Written instruction - From the listing below, extract the lines from its very first line through the line containing "pyautogui.click(x=89, y=442)", including both of those lines, and reproduce them word for word. Leave the pictures out of your answer.

A run of records
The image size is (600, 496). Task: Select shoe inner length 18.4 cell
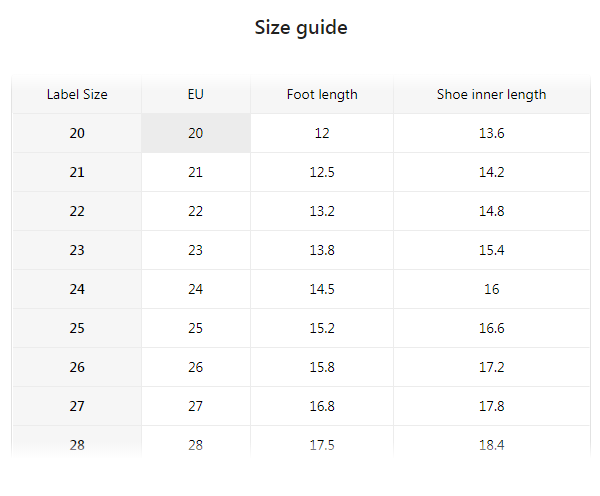point(491,444)
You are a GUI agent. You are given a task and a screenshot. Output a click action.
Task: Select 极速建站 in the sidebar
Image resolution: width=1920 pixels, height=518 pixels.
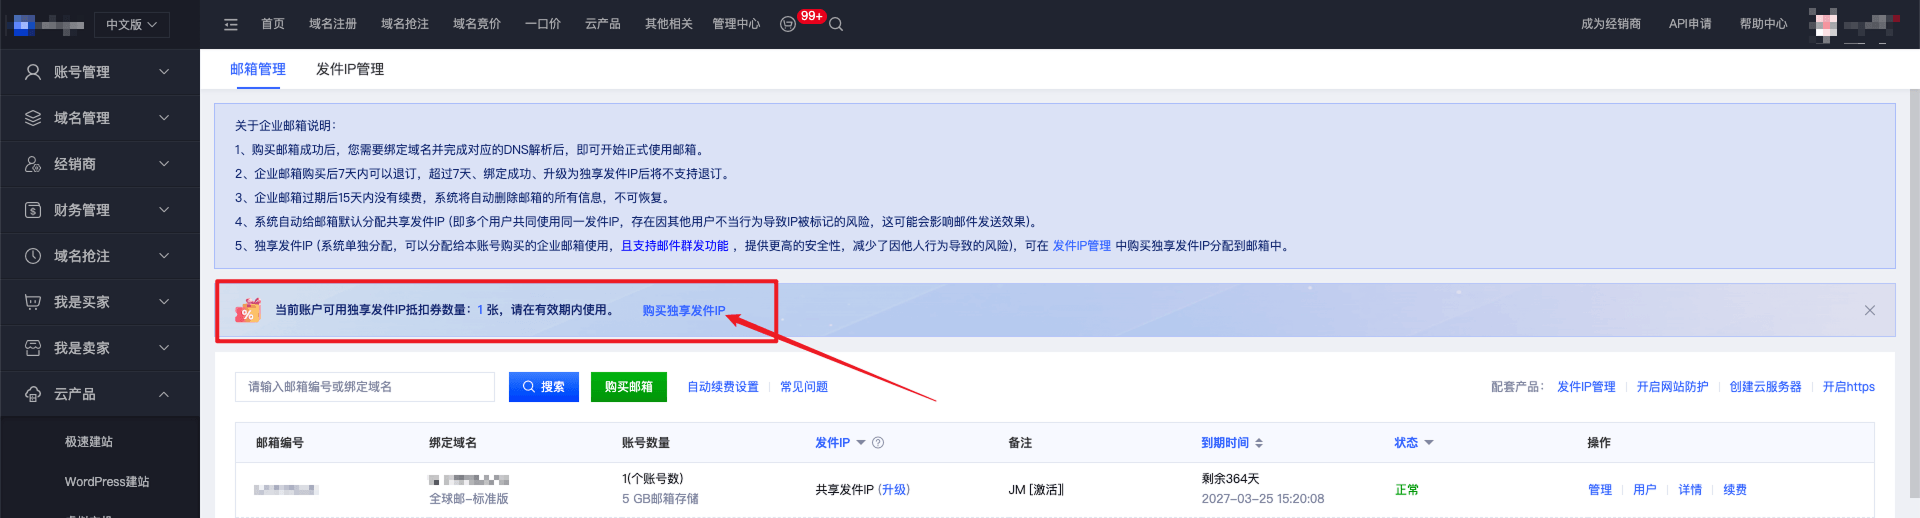pyautogui.click(x=89, y=442)
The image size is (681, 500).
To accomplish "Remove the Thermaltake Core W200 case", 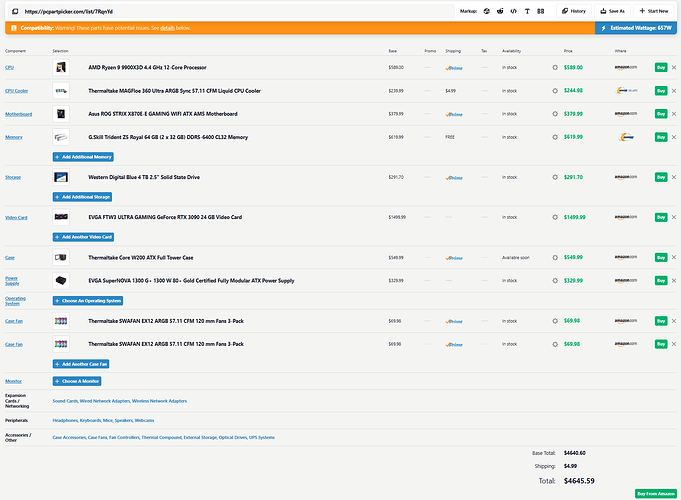I will point(674,257).
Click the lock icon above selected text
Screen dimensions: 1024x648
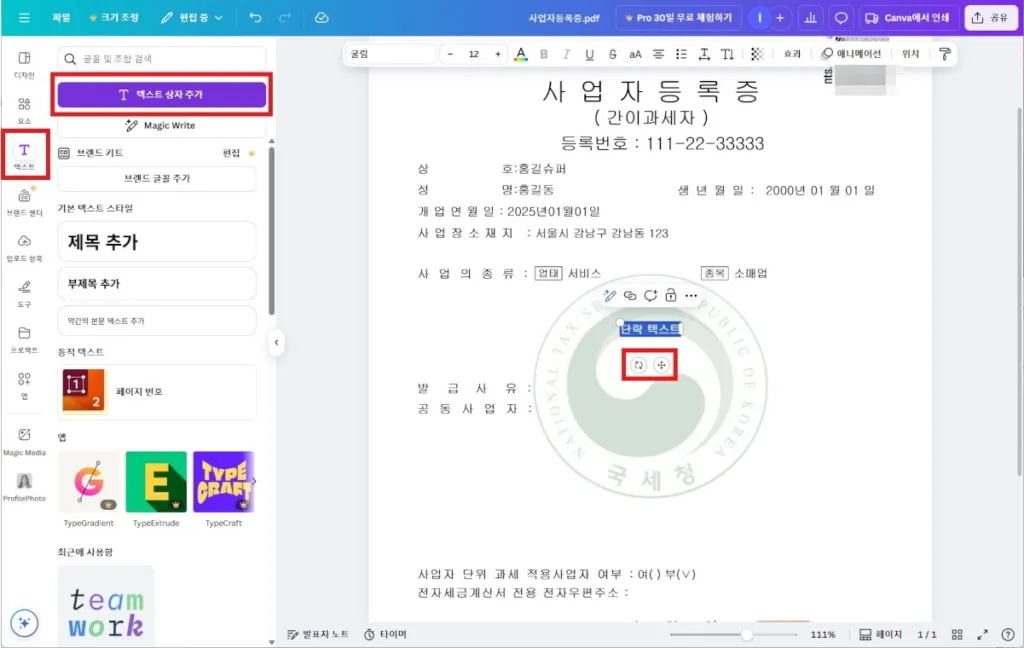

Answer in full -
The image size is (600, 496). Task: Select shoe inner length 18.4 cell
point(491,444)
You are a GUI agent. You are given a task and a screenshot. Output a click action.
Task: Select 极速建站 in the sidebar
Image resolution: width=1920 pixels, height=518 pixels.
pyautogui.click(x=89, y=442)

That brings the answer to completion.